Vivado is miles ahead of Quartus, especially for beginners. Altera's tools have a very steep learning curve for beginners to hardware.


I think that is mainly a matter of opinion. Unfortunately, you can't use Vivado with Xilinx's older, cheaper chips. I think beginners are more likely to use these chips than their more advanced, expensive chips. We'll have to see if the Spartan-7 is supported by Vivado or not.


The newish Arty board has a 7-series part and is only $99


I've been wanting to try it, but for some reason Xilinx refuses to offer support for the Spartan-6. They only offer support for their expensive chips.


I haven't checked out the high-level synthesis part, but I've been using Vivado for a project recently and it's absolutely horrible. To name some of the issues I've had;

- Memory leaks (grows from about 1GB to 11GB and starts swapping in a couple of minutes when editing existing IP)

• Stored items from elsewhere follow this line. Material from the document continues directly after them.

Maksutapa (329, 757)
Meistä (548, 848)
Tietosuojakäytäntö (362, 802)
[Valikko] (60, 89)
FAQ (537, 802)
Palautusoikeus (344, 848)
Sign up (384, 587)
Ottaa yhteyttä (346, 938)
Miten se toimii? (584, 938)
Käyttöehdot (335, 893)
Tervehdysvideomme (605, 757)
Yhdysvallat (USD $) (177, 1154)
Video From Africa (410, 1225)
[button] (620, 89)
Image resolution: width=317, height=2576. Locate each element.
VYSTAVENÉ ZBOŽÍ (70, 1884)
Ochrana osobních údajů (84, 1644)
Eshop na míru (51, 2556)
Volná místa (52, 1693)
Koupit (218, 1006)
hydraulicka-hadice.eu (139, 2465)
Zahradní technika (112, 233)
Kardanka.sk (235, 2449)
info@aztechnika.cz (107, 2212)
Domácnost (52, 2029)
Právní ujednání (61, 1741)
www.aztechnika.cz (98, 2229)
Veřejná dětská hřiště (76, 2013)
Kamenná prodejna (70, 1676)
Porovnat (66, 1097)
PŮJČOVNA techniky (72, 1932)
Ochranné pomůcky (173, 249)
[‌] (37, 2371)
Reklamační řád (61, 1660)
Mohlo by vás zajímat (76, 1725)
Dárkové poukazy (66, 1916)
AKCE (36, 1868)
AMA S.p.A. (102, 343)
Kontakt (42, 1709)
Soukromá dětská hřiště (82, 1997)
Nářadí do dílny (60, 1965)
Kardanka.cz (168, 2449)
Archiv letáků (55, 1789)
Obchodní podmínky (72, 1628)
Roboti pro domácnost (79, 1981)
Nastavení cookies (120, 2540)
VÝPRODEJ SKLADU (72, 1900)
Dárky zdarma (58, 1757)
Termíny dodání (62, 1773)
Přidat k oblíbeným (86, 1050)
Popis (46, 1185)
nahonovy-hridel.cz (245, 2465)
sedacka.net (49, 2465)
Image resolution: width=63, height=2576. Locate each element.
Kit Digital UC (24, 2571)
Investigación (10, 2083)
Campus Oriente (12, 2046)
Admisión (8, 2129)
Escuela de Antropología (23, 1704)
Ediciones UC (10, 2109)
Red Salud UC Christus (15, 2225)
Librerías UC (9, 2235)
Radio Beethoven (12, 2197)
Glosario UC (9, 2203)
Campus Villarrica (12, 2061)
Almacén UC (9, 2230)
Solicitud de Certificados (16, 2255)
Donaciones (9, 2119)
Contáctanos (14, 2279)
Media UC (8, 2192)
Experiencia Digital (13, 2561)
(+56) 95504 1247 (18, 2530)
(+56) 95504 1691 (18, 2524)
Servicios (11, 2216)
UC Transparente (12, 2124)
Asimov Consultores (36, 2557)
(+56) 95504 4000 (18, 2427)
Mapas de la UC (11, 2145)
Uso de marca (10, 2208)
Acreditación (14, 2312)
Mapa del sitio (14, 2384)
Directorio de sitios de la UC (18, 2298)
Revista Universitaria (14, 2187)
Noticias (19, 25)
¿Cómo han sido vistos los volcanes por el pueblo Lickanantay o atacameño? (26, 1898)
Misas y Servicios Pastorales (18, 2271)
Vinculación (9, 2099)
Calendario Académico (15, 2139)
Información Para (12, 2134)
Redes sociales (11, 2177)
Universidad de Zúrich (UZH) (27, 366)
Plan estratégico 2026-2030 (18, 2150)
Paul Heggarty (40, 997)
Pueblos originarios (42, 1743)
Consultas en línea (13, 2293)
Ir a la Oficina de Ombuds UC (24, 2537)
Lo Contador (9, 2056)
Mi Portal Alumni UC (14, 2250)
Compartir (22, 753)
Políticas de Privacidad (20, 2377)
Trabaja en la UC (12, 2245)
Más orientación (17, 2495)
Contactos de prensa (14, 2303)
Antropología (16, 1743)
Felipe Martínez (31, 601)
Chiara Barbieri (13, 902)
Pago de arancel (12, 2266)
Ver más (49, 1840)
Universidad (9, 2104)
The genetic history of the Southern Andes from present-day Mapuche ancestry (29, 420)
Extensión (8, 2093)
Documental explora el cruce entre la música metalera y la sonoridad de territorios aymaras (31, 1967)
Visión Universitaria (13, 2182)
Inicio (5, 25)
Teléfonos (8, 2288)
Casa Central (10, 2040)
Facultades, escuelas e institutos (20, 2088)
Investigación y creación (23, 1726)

- Single-threaded synthesis is slow (though isn't limited to Vivado specifically)

- Failing after 20 minutes of synthesis because of errors that would be easy to check at the start

- Placing debug cores can result in needing to synthesise, find something went wrong, delete debug core, re-synthesise, re-add debug nets, synthesise again...

- Aggressive caching results in it trying to find nets which were changed and no longer exist, despite re-creating the IP in question from scratch

- Vivado creates a ridiculous amount of temporary files and is a royal pain to use with version control (there is an entire document which details the methods to use if you want to create a project to be stored under version control)

I've been playing around with IceStorm for the iCE40 device and it's an absolute joy to use: fast, stable and simple. I appreciate that there are a lot of complex tools and reports which Vivado provides, but I would much rather use an open source tool like IceStorm for synthesis alongside the advanced tools from Vivado.